Ногаи повели себя некорректно в отношении Москвы — их послы в Москве «грабили» «и, идучи, на украйне воевали»; одним словом, двукратно произвели недружественные Москве действия. Однако никаких санкций и ответных действий со стороны Москвы не было предпринято — их не «уняли», и даже посол Кудояр, которого можно было в отместку за все это задержать в Москве, как это иногда делалось, был отпущен восвояси в ногаи. Причину этого приближенный ногайского бия видел вполне трезво: великий князь «блюлся» (боялся, опасался) ногайского правителя. Видимо, прежде всего в военном плане982
[209].
Наиболее ярко неравноправие сторон проявлялось через соотношение статусов правителей. Ниже я не ставлю своей задачей детальный сравнительный анализ иерархического положения московского великого князя в позднезолотоордынской системе. Я всего лишь хочу схематично обозначить свое видение этого положения, исходя из совокупности источниковых данных, бывших мне доступными, и штрихами цитат из дипломатической переписки подтвердить это.

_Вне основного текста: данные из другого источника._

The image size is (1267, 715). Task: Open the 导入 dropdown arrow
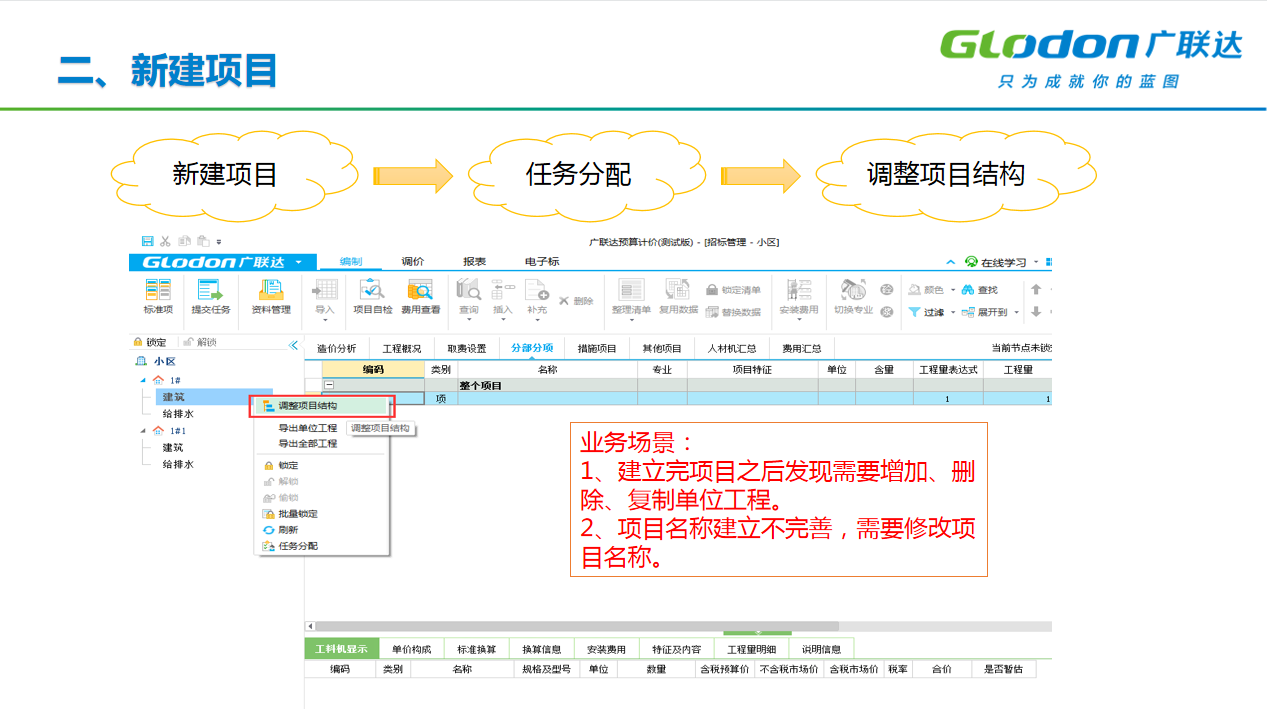click(x=325, y=320)
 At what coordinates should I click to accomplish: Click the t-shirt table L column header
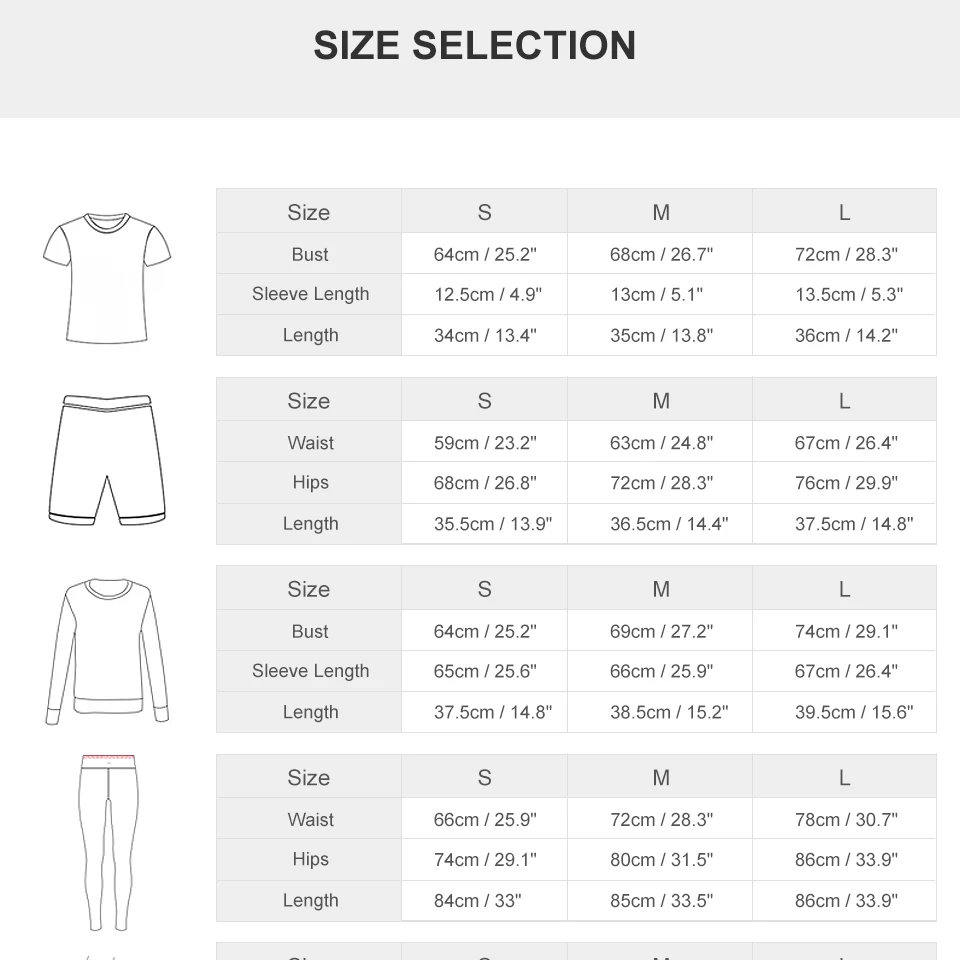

Как известно, в системе, к которой Великое княжество Московское (Владимирское) принадлежало на протяжении трехсот лет, единственным обладателем харизмы правителя была династия Чингис-хана. Московский правитель к ней не принадлежал и потому имел ранг очевидно более низкий, чем ханы Крыма, Астрахани и Казани. И если по отношению к астраханским и казанским ханам нижестоящий статус московского правителя был скорее формальным, нежели фактическим, то по отношению к ханам Большой Орды, а после ее политического уничтожения в 1502 г. — к ханам Крыма этот подчиненный статус как de jure, так и de facto просматривается достаточно долгое время983
[210]. Даже в 1578 г. Иван IѴ старался получить у крымского хана Даулет-Гирея формальное одобрение своих прав на «всю Русь», и поэтому соответствующие главы были включены в русский проект нового московско-крымского договора984.